STT-Helper is an application for the linguistic processing of automatically generated transcripts. Submitted text passes through a three-stage LLM-driven pipeline consisting of correction, stylistic revision, and structuring. Processing runs in the background; the result is delivered by email.

In contrast to a direct LLM call, the application splits the input text into overlapping chunks, applies a dedicated prompt configuration per stage, and merges the partial results using a fault-tolerant strategy. Long transcripts can therefore be processed in a single run without losing context across chunk boundaries.

At a glance¶

Turn raw transcripts into readable, linguistically cleaned text
Convert spoken-style content into a sober, written-style register
Generate Markdown-structured documents with headings and paragraphs
Process long transcripts in a single run without manual splitting
Prepare recordings for downstream use in RAG applications
Steer terminology recognition by providing subject-area context
Receive results asynchronously by email, without keeping a browser session open

Highlights¶

The application differs from a plain call against an LLM chat endpoint by means of a multi-stage, fault-tolerant processing pipeline.

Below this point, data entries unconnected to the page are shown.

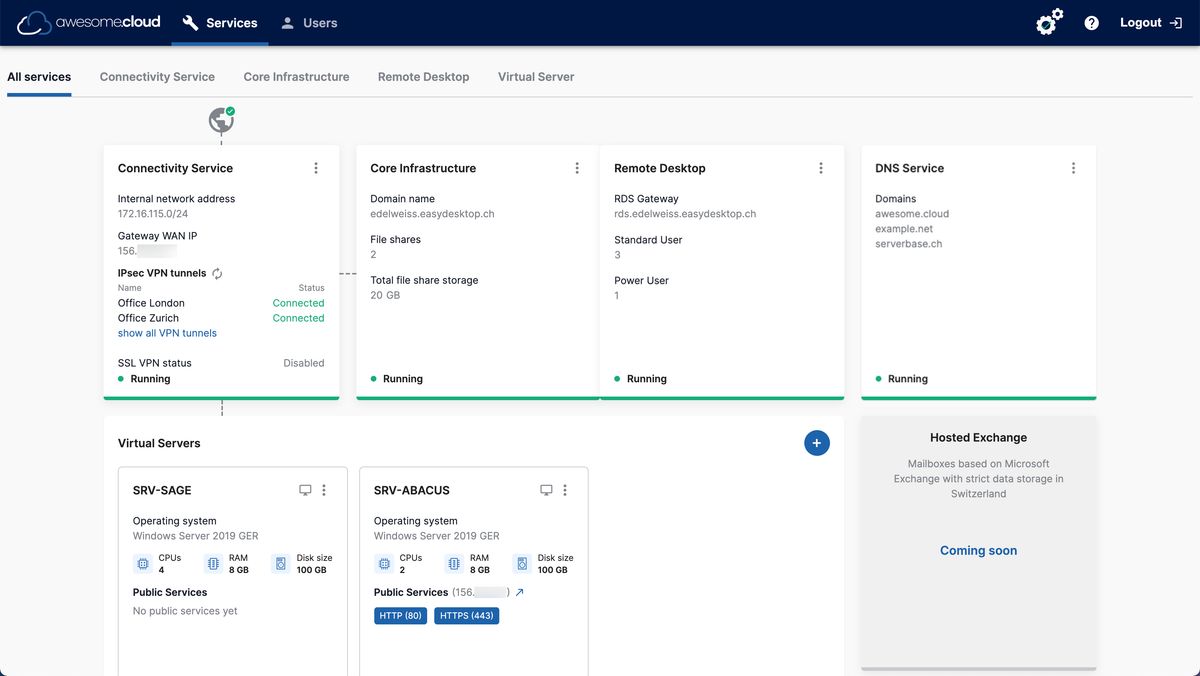Open Remote Desktop options menu

[821, 168]
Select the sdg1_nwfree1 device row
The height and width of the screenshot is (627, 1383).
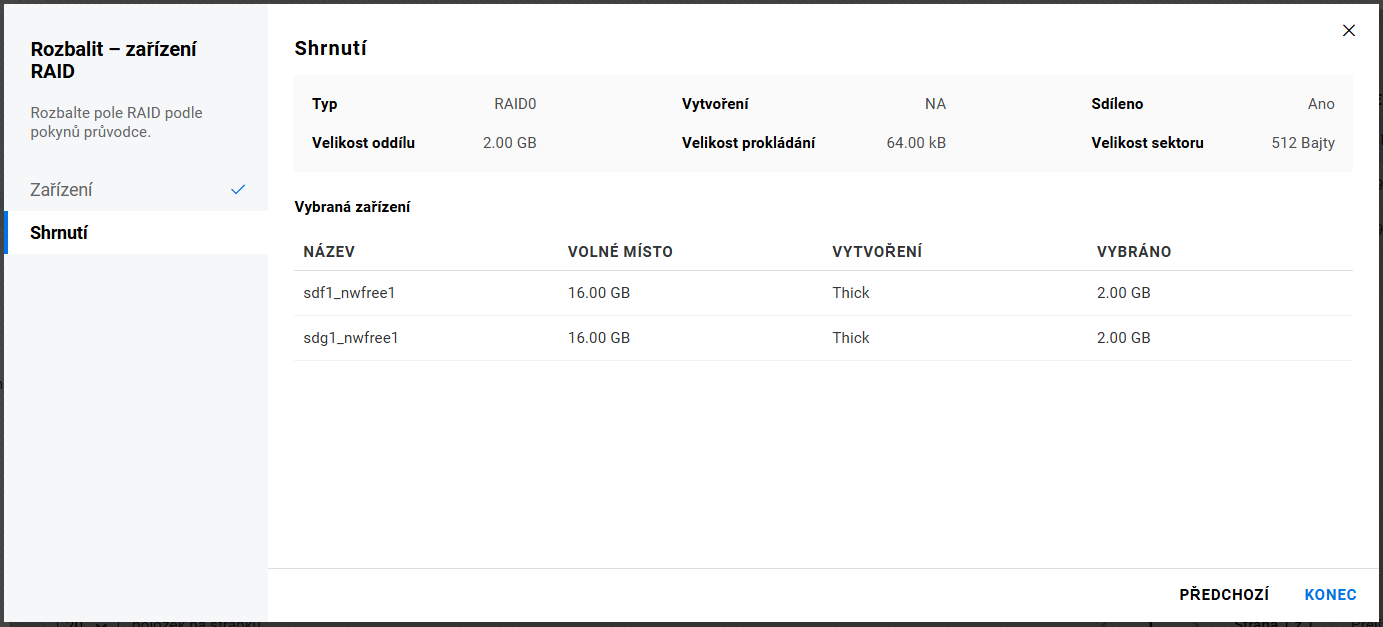(351, 338)
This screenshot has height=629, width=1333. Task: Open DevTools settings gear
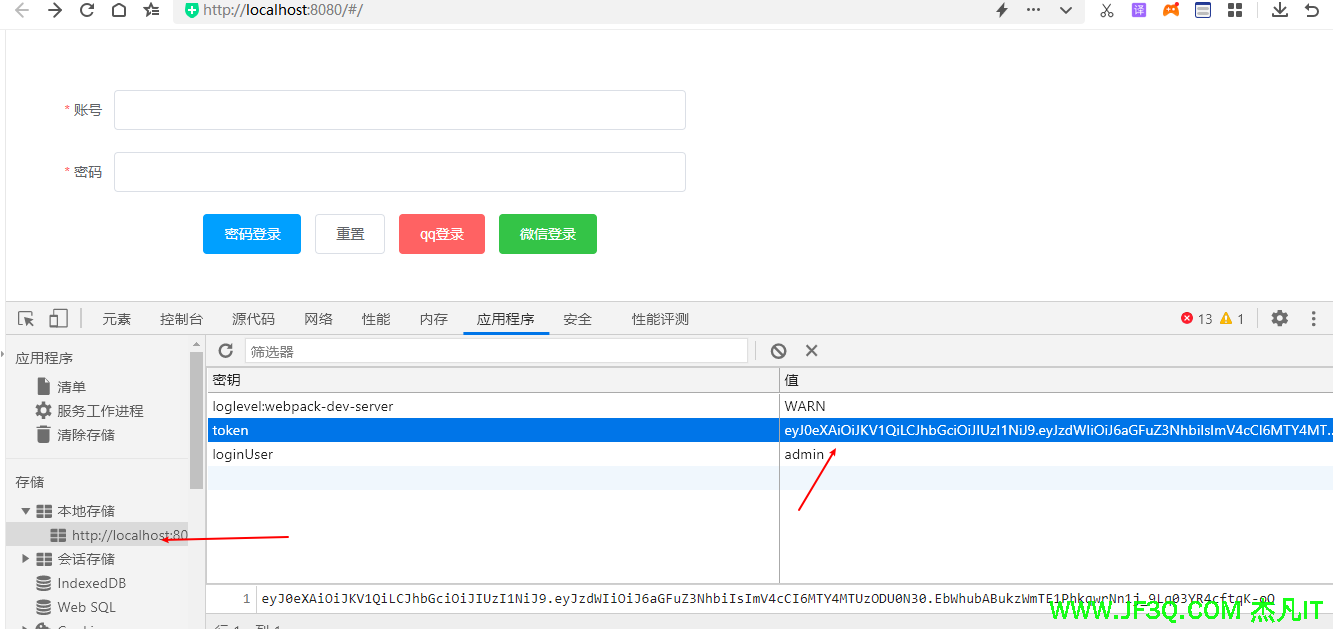click(1279, 318)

The implications for output quality: longer texts remain processable, partial failures do not invalidate the entire run, and each phase pursues a clearly delimited goal.

Three-stage pipeline: correction, revision, and formatting are independent phases with dedicated prompts. Each phase builds on the result of the previous one; the desired final stage is chosen in the UI.
Chunking with overlap: input texts are split into fixed-length segments with overlap, preserving sentence boundaries and contextual coherence across chunk borders.
Parallel processing with retry: multiple chunks are sent to the LLM API concurrently; on transient failures the call is retried with progressive backoff.
Robust merging: if a stage fails permanently for individual chunks, the procedure reuses the highest-ranked successful intermediate result and falls back to the original chunk as a last resort, instead of aborting the whole run.
Context-driven terminology: a free-text context field (subject area, special vocabulary) is injected into every stage prompt and steers the recognition and correction of technical terms.
Asynchronous background processing: a job queue separates the interactive frontend from the long-running processing. The session can be closed once the job has been submitted.
Multiple input channels: file upload (text formats) or direct entry into the web form.
Input validation: encoding fallback across multiple character sets, binary content detection, size and length checks.
Bilingual user interface: German and English, switched by browser language or URL parameter.